(Stored records)
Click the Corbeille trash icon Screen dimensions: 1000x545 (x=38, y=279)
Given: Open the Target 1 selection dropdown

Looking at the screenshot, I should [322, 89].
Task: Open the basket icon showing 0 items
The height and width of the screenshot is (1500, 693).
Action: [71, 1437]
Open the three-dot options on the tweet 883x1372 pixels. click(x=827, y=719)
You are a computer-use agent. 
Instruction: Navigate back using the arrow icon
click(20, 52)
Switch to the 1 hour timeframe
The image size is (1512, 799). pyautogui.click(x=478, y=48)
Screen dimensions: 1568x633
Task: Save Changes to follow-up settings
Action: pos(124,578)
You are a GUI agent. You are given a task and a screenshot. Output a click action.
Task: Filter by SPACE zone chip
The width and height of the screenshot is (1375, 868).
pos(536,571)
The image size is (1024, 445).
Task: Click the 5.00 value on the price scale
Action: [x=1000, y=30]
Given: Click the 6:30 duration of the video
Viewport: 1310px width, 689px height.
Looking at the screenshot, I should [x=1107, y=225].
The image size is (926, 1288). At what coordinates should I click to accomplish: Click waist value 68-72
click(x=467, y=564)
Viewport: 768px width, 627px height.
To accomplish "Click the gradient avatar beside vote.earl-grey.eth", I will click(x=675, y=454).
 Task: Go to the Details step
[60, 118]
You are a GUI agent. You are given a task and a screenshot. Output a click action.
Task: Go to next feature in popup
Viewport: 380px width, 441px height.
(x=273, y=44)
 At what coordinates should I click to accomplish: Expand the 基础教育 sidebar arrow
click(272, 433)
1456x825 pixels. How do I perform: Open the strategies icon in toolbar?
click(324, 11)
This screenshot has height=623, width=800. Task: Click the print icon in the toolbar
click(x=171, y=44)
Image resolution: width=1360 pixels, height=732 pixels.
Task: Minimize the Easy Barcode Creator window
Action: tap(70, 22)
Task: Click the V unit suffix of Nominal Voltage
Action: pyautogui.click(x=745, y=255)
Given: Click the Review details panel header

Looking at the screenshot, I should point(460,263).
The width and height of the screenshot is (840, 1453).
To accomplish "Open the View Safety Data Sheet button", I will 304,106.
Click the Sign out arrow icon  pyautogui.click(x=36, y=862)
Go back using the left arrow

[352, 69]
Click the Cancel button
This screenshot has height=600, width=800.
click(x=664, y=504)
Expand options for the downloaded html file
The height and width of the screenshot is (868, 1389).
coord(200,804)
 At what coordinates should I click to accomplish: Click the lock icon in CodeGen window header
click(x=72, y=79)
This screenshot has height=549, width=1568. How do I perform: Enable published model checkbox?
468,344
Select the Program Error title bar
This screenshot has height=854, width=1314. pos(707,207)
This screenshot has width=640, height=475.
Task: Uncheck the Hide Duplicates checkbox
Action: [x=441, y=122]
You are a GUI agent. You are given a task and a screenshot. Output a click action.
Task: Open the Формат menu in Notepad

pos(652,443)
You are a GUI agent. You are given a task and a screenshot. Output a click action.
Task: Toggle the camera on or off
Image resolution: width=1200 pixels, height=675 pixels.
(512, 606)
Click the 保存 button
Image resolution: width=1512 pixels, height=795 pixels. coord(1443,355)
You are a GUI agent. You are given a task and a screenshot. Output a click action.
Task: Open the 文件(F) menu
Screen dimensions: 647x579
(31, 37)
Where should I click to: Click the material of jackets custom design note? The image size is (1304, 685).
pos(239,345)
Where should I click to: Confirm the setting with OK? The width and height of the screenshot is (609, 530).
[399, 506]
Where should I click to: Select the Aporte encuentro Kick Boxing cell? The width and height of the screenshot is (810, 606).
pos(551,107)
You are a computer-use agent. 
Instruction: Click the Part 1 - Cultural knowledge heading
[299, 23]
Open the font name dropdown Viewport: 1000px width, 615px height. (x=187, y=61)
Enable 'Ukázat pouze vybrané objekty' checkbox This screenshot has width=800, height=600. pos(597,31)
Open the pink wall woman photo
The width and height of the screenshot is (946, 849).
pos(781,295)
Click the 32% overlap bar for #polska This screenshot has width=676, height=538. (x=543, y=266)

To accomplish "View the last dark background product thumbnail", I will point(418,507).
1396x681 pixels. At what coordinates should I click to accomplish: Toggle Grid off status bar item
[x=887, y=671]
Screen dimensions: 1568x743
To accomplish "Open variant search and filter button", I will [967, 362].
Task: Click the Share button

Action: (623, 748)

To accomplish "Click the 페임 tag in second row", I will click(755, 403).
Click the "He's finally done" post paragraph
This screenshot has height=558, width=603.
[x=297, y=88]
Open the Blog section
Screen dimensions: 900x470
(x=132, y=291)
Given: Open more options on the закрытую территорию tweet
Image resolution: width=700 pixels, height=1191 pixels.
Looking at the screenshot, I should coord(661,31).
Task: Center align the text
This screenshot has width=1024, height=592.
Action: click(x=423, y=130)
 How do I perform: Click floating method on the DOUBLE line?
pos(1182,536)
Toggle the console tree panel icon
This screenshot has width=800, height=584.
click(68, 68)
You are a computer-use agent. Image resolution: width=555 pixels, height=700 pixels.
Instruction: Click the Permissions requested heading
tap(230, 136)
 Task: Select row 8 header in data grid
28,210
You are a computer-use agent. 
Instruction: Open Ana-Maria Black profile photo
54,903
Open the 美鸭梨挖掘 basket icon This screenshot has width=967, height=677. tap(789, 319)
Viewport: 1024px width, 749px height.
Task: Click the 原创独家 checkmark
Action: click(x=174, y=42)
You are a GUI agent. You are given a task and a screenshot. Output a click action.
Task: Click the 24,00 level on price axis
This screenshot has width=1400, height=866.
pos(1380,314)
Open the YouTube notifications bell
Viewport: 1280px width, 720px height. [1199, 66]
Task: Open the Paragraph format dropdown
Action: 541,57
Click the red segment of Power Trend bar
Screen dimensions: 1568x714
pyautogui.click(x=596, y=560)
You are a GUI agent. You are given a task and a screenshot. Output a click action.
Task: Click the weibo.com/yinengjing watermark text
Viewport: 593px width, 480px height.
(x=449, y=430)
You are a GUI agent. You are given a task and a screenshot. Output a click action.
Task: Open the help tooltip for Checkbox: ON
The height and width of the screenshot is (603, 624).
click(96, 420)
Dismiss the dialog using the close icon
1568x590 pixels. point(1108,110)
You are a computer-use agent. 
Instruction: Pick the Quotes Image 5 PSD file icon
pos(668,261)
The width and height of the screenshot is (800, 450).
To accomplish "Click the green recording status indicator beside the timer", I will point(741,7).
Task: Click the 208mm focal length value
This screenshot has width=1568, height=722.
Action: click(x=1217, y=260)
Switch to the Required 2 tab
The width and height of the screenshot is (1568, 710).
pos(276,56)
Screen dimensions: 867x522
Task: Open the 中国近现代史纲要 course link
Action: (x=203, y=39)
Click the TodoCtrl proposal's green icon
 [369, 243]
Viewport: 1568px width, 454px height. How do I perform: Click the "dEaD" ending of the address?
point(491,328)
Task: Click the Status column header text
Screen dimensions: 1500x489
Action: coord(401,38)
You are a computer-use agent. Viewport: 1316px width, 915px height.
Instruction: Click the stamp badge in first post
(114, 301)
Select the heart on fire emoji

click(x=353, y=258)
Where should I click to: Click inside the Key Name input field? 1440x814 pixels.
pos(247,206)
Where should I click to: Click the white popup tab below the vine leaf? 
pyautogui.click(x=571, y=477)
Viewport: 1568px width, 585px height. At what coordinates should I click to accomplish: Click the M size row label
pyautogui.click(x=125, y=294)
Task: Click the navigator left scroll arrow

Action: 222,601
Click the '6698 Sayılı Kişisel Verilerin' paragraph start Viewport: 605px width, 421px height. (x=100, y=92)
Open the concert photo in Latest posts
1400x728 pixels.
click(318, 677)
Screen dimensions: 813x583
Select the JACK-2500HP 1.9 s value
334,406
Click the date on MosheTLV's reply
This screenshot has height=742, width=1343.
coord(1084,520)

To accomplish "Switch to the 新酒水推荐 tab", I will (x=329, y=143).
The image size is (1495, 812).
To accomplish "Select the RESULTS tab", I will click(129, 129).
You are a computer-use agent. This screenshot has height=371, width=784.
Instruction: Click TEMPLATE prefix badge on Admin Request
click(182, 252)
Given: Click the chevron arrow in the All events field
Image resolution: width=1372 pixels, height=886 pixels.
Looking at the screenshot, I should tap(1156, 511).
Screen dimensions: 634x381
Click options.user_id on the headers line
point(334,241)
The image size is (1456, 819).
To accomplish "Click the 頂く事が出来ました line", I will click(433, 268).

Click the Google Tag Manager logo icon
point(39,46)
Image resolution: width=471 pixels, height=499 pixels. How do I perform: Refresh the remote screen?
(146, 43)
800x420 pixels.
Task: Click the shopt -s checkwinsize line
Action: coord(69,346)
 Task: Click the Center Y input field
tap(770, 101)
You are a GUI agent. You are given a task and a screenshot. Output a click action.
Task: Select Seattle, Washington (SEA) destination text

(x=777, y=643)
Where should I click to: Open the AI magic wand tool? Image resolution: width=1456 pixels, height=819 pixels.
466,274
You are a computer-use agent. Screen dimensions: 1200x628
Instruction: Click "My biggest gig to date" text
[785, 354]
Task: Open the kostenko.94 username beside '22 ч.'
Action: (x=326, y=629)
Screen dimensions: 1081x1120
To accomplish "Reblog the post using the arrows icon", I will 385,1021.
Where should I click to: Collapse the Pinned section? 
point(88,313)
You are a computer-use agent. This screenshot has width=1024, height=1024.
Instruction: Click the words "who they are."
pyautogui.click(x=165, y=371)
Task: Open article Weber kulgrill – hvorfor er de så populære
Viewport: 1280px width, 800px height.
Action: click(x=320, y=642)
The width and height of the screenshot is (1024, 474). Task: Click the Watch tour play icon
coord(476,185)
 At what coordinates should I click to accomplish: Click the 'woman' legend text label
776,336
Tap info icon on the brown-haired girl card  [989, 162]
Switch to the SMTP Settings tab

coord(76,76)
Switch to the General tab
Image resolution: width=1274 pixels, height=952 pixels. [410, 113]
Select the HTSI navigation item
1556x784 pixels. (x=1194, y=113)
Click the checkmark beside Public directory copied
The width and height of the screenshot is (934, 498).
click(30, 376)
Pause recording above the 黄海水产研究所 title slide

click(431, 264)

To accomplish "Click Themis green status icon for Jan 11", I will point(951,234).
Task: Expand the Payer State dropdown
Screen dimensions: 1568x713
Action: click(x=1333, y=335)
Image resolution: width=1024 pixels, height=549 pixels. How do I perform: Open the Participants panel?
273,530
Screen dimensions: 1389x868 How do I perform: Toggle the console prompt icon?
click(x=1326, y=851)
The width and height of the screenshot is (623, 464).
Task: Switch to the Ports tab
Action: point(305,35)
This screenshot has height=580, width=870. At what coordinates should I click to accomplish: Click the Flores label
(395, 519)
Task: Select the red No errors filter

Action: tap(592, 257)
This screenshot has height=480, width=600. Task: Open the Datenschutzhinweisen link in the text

**DESCRIPTION OF THE TASK**: What is needed is every line from the start of the entries through the line containing "Task: Filter by SPACE zone chip", returned word for word and nothing else.

**ANSWER SPACE**:
Click the Corbeille trash icon Screen dimensions: 1000x545 (x=38, y=279)
Given: Open the Target 1 selection dropdown

Looking at the screenshot, I should [322, 89].
Task: Open the basket icon showing 0 items
The height and width of the screenshot is (1500, 693).
Action: [71, 1437]
Open the three-dot options on the tweet 883x1372 pixels. click(x=827, y=719)
You are a computer-use agent. 
Instruction: Navigate back using the arrow icon
click(20, 52)
Switch to the 1 hour timeframe
The image size is (1512, 799). pyautogui.click(x=478, y=48)
Screen dimensions: 1568x633
Task: Save Changes to follow-up settings
Action: pos(124,578)
You are a GUI agent. You are given a task and a screenshot. Output a click action.
Task: Filter by SPACE zone chip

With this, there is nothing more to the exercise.